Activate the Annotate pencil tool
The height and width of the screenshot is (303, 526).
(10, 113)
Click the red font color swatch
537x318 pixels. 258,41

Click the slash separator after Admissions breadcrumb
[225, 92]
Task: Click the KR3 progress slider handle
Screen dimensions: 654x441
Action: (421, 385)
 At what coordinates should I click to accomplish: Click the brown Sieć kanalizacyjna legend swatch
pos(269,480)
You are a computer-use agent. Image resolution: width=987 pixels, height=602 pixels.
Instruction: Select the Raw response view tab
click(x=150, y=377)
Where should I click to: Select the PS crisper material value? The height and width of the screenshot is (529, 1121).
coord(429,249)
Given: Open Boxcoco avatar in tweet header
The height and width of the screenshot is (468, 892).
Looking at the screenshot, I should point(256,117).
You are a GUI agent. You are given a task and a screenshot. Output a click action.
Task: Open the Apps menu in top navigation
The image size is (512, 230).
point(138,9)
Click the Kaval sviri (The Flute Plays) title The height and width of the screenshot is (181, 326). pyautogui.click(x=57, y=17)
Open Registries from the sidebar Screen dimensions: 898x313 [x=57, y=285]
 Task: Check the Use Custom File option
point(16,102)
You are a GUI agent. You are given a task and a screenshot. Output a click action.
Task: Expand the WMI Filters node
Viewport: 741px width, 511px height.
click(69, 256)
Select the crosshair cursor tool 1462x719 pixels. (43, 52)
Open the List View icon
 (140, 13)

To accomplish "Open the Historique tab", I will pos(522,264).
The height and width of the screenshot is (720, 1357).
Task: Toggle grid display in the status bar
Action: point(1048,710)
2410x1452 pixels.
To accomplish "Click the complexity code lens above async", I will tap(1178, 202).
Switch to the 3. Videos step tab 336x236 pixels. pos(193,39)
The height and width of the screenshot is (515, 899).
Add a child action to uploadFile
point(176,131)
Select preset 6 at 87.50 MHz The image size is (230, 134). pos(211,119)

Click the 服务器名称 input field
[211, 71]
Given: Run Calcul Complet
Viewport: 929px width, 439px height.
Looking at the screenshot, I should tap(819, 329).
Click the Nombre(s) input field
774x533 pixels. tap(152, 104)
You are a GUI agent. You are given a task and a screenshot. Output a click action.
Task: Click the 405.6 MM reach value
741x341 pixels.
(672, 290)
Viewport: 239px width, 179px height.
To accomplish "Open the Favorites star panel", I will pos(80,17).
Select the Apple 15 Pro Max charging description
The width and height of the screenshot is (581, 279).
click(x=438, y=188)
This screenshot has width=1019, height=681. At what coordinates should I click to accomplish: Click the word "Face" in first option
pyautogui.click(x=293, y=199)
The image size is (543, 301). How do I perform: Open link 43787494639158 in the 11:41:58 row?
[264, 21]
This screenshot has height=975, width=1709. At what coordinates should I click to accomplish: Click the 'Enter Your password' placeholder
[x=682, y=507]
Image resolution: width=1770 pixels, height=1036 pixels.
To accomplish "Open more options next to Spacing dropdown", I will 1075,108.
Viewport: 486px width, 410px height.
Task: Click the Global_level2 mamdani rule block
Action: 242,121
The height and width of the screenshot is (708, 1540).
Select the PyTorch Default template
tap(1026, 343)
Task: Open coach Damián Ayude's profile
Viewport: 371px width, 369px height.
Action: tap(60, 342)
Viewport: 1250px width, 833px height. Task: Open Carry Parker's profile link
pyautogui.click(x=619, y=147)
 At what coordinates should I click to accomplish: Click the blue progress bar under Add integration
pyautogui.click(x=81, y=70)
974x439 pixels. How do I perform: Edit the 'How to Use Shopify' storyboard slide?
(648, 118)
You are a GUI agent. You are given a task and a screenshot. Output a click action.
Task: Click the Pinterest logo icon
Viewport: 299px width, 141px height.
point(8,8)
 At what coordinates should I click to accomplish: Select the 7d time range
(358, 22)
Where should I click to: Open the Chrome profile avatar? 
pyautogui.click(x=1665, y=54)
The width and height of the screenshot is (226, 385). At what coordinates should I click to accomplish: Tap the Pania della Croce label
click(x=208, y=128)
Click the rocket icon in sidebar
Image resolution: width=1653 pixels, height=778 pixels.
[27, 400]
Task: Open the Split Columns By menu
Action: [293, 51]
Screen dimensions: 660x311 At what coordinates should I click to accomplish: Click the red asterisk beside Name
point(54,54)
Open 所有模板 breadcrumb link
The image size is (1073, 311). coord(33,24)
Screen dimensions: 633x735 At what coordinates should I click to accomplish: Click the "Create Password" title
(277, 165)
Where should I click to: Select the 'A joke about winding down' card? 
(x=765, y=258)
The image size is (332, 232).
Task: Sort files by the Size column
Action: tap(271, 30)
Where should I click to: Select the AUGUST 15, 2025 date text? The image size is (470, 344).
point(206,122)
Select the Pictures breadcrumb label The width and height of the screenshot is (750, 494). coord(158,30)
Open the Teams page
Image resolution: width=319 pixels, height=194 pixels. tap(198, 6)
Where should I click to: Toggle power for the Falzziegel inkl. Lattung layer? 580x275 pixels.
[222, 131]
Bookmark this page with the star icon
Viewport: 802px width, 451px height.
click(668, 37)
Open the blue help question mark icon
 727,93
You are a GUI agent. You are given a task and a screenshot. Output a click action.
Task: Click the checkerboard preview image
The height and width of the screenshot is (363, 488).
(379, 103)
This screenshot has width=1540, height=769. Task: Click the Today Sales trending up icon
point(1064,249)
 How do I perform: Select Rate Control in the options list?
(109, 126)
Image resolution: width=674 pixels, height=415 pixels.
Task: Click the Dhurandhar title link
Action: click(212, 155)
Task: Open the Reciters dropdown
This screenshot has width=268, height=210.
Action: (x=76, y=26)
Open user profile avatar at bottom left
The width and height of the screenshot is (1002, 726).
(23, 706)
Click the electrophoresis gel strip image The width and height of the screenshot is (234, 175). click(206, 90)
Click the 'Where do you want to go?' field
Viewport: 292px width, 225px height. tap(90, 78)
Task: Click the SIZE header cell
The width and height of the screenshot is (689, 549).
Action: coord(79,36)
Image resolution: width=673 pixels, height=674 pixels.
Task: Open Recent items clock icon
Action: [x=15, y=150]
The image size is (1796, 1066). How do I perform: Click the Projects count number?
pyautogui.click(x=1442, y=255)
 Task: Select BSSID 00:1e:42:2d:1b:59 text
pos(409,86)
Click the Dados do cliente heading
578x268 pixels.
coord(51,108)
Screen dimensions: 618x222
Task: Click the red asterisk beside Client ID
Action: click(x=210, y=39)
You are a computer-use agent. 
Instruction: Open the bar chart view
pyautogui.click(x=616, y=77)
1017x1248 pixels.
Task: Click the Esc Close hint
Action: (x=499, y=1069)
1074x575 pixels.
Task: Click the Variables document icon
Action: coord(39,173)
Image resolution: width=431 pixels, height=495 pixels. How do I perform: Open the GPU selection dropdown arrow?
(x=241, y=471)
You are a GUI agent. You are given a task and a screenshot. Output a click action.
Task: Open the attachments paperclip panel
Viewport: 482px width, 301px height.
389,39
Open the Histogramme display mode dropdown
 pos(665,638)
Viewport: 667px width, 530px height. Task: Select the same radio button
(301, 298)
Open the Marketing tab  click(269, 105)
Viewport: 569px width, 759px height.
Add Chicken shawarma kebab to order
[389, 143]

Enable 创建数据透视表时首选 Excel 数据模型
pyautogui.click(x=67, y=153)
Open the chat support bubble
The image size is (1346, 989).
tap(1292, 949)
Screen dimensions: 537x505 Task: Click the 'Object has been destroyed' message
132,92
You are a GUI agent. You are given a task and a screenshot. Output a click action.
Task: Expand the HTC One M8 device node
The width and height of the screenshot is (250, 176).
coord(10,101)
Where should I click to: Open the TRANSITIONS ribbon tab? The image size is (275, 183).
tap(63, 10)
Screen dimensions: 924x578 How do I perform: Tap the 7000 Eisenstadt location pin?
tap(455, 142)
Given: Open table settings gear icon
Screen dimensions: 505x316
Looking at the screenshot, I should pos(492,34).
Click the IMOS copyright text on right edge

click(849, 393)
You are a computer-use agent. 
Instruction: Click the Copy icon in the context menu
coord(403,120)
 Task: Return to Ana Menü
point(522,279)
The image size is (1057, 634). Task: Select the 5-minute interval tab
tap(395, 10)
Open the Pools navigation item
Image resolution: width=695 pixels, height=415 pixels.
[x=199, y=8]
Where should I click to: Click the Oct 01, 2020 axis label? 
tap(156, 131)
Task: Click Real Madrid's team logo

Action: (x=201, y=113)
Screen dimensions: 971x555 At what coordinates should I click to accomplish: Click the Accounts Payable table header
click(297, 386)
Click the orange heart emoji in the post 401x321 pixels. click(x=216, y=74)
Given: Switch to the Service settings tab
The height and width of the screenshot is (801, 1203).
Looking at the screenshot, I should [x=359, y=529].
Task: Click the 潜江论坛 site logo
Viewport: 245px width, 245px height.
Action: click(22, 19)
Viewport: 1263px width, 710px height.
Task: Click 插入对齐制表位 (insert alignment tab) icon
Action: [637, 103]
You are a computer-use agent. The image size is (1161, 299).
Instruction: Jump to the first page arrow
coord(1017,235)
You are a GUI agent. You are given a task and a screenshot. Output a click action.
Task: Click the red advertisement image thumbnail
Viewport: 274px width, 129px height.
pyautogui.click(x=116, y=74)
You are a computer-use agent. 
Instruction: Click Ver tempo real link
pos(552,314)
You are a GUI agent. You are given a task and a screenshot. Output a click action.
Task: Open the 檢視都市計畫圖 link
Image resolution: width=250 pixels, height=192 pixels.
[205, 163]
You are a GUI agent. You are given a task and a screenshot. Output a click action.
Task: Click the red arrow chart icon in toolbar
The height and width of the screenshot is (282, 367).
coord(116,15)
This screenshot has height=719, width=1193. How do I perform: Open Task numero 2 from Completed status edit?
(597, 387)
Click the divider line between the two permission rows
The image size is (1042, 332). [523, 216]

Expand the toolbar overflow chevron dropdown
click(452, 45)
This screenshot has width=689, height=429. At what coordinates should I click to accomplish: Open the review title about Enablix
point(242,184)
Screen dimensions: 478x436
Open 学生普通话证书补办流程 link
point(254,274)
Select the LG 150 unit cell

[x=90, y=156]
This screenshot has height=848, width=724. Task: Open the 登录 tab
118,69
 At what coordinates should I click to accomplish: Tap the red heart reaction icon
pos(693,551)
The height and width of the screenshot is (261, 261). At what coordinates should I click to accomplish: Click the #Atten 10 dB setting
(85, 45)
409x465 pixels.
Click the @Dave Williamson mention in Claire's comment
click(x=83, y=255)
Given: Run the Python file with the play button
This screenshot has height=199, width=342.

********

◆ Exercise prompt
Repeat word for word the part of the lines above that opens with the line containing "Select the crosshair" and closes with the line containing "Looking at the screenshot, I should tap(819, 329).", including both of those lines.

◆ Reply to the exercise
Select the crosshair cursor tool 1462x719 pixels. (43, 52)
Open the List View icon
 (140, 13)

To accomplish "Open the Historique tab", I will pos(522,264).
The height and width of the screenshot is (720, 1357).
Task: Toggle grid display in the status bar
Action: point(1048,710)
2410x1452 pixels.
To accomplish "Click the complexity code lens above async", I will tap(1178, 202).
Switch to the 3. Videos step tab 336x236 pixels. pos(193,39)
The height and width of the screenshot is (515, 899).
Add a child action to uploadFile
point(176,131)
Select preset 6 at 87.50 MHz The image size is (230, 134). pos(211,119)

Click the 服务器名称 input field
[211, 71]
Given: Run Calcul Complet
Viewport: 929px width, 439px height.
Looking at the screenshot, I should tap(819, 329).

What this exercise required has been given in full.